--- TEXTE À LIRE ---
À quand la fin de la tutelle pour l’OIQ ?
En juillet 2016, le gouvernement de Philippe Couillard plaçait sous tutelle administrative l’Ordre des ingénieurs du Québec (OIQ), en se basant notamment sur un avis de l’Office des professions du Québec.
L’Office critiquait l’efficacité des activités de contrôle de l’exercice de la profession d’ingénieurs par l’OIQ, ainsi que sa stabilité financière, remettant même en cause sa capacité d’assumer sa mission de protection du public. Trois administrateurs étaient désignés pour accompagner l’Ordre et le superviser.
L’actuelle présidente de l’OIQ, Kathy Baig, était en poste depuis moins de deux mois au moment de cette décision. Elle travaille depuis à remettre l’organisme sur les rails, avec notamment l’espoir de mettre fin à cette tutelle. En juillet dernier, Stéphanie Vallée, qui occupait alors le poste de ministre de la Justice, annonçait qu’il restait des étapes à franchir avant de redonner une autonomie complète à l’OIQ.
Deux ans de réformes
« Lorsque la mise sous tutelle a été annoncée, le gouvernement nous demandait d’accélérer la transformation de l’Ordre. Nous avons beaucoup accompli en ce sens depuis deux ans, notamment pour renforcer nos mécanismes de protection du public », soutient Mme Baig.
--- DONNÉES ---
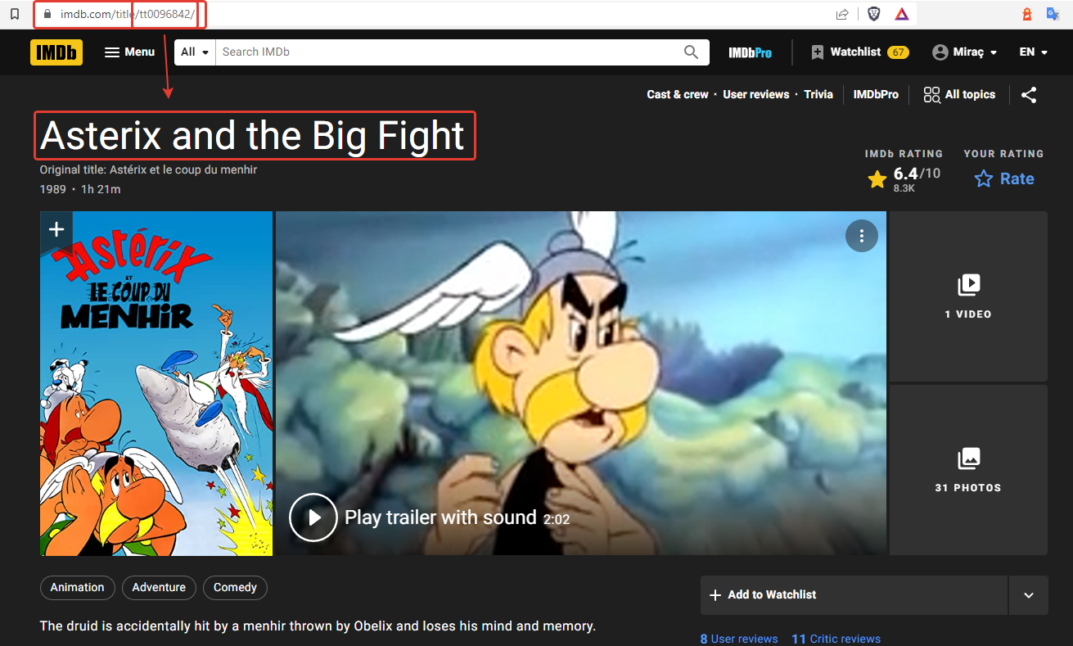
Task: Open the EN language selector
Action: [1033, 52]
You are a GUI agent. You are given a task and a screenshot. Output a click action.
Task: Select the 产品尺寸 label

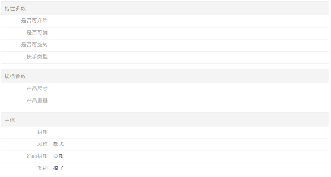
---
--- CONSIGNE ---
Écrivez la suite de l'article sur la tutelle de l'OIQ, juste après sa dernière phrase. Les données n'ont rien à voir avec l'article sur la tutelle de l'OIQ.

--- RÉSULTAT ---
Elle cite entre autres la réduction du nombre d’enquêtes sur la liste d’attente du syndic, passé de plus de 600 à environ 250. Les délais d’enquête, eux, ont été réduits du tiers, chutant de 36 mois à une moyenne variant de 12 à 14 mois.
L’inspection professionnelle constitue aussi un enjeu important. L’OIQ vise à inspecter environ 3 000 membres annuellement. La cible devrait être atteinte en 2019. À la fin de 2018, elle en aura inspecté 2 600. « Nous ne voulons pas simplement nous contenter d’atteindre des objectifs chiffrés, nous souhaitons aussi améliorer l’impact de ces inspections afin de nous assurer que nos professionnels en retirent toujours quelque chose », précise la présidente. À ce titre, l’OIQ a réalisé un sondage auprès de ses membres, récemment, selon lequel 98 % des répondants affirment que l’inspection professionnelle les a aidés à améliorer leurs pratiques.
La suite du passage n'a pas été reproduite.